Tao perfeito, o ideal. Já alguma vez pensaram como é encontrar essa pessoa? O quão raro é encontrar essa pessoa? E quando finalmente a escontrarmos o que devemos fazer? Apenas olhar? Dizer o que sentimos? Falar como se apenas fosse mais uma entre o mundo?
Nem sempre é fácil fazermos a escolha certa. Mas também, o que é afinal a escolha certa? É aquela que nos proporciona uma vida como tantas outras, aquela que nos mantém vivos? Não, para mim essa não é a escolha certa, para mim essa não passa da escolha fácil.
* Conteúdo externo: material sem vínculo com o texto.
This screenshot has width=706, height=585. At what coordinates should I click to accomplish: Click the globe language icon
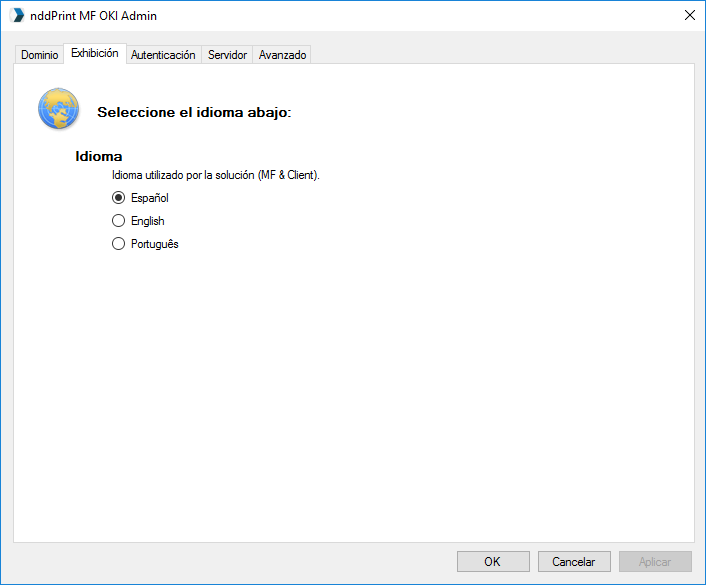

Para mim é fazer o que realmente queremos, essa é a escolha certa. É a escolha que leva tudo até aos seus limites, que faz os nossos corações bater mais depressa nem que seja só por uns segundos. Mas continuo sem saber o que fazer ao encontrar o ideal, o tal. É por isso mesmo que tudo na vida muda. Podemos não saber de certeza o que é certo e no entanto podemos escolher o certo. Se não for, levanto-me, penso na razão que me levou a escolher aquela opção entre tantas outras igualmente tentadoras, e se não encontrar nenhuma objecção, escolho-a outra e outra vez. A partir destas tentativas eu não pretendo ser masoquista, eu apenas vou finalmente saber se era o mundo que apenas ainda não estava preparado para a decisão certa ou se era eu que não estava preparada para ela. Se fosse culpa minha, eu encontraria o motivo e mudaria. Enquanto isso, apreciava cada momento das minhas más escolhas. Por isso pergunto, ideal, estás preparado para finalmente conheceres os limites da vida e a mim ou será preciso cair mais?